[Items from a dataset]
::::

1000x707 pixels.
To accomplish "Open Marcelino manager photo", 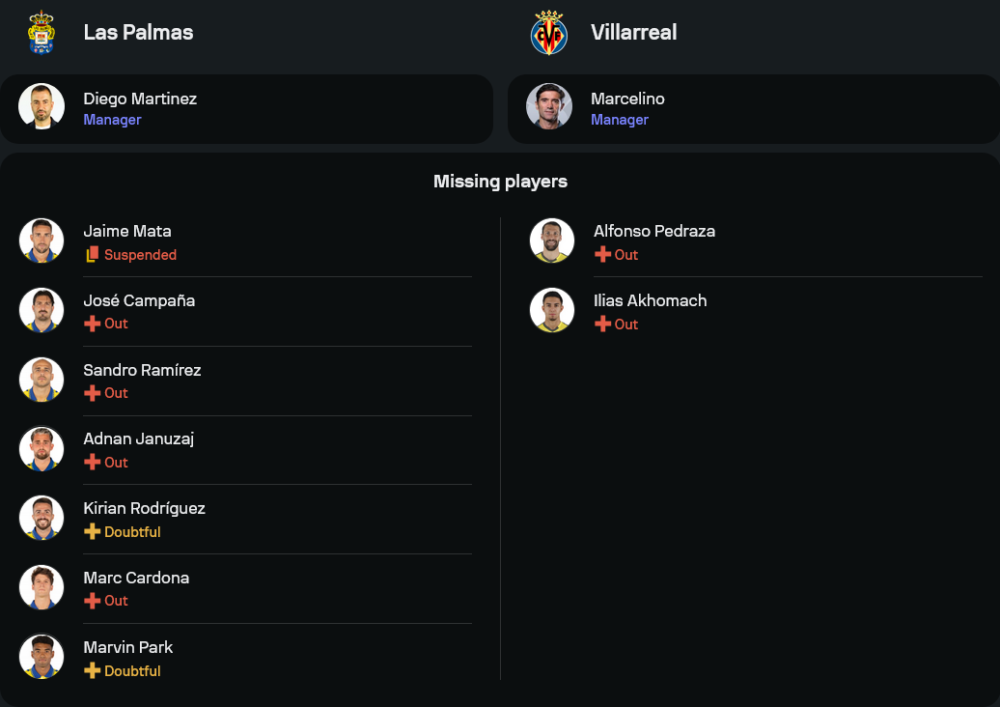I will [x=549, y=107].
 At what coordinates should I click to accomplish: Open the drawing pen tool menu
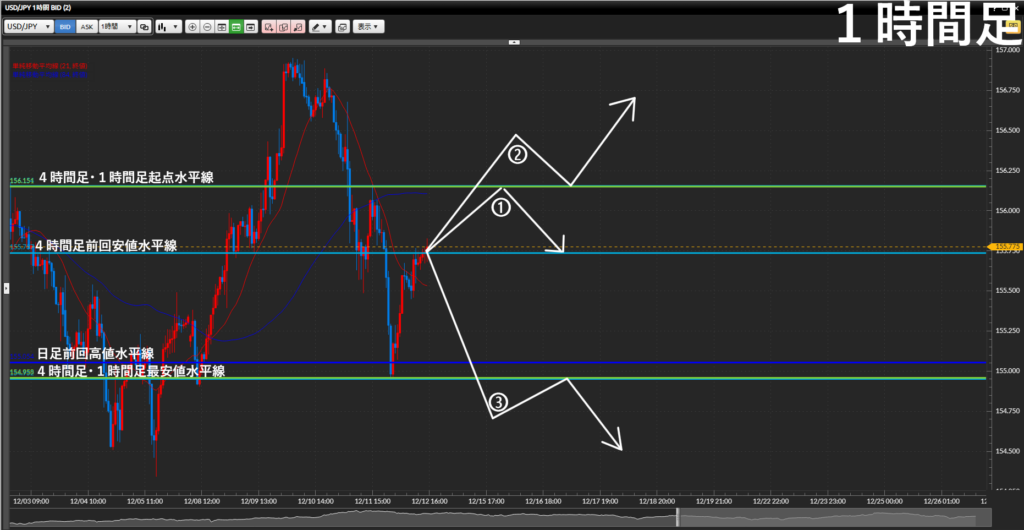coord(320,26)
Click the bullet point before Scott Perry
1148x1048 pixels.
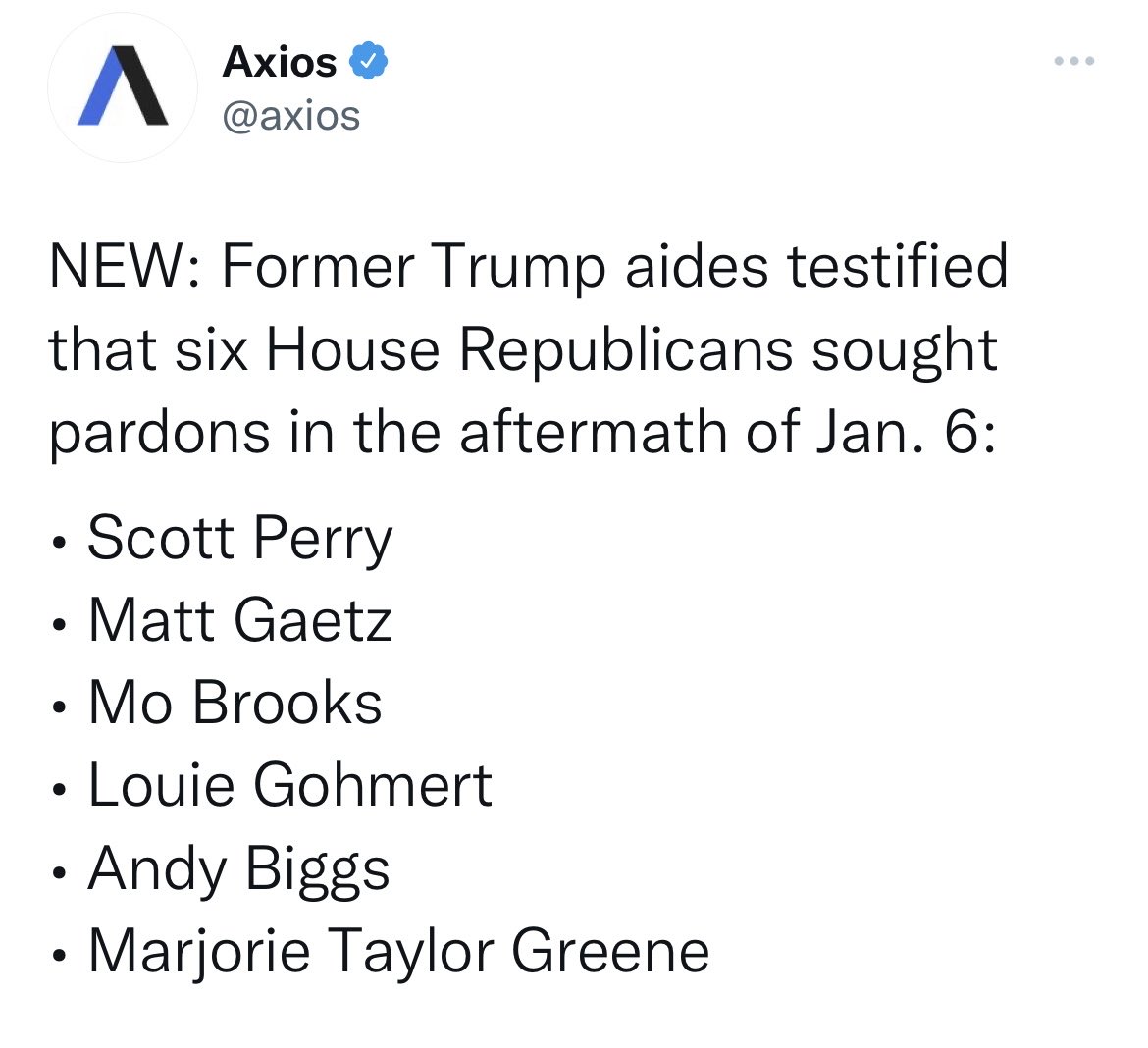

::::

WHAT YOU HAVE TO DO =
Starting with the line that contains "Click the bullet point before Scott Perry", give the lines again exactly as they appear through the last line of the data, pictures excluded.

SOLVED PROBLEM =
Click the bullet point before Scott Perry
1148x1048 pixels.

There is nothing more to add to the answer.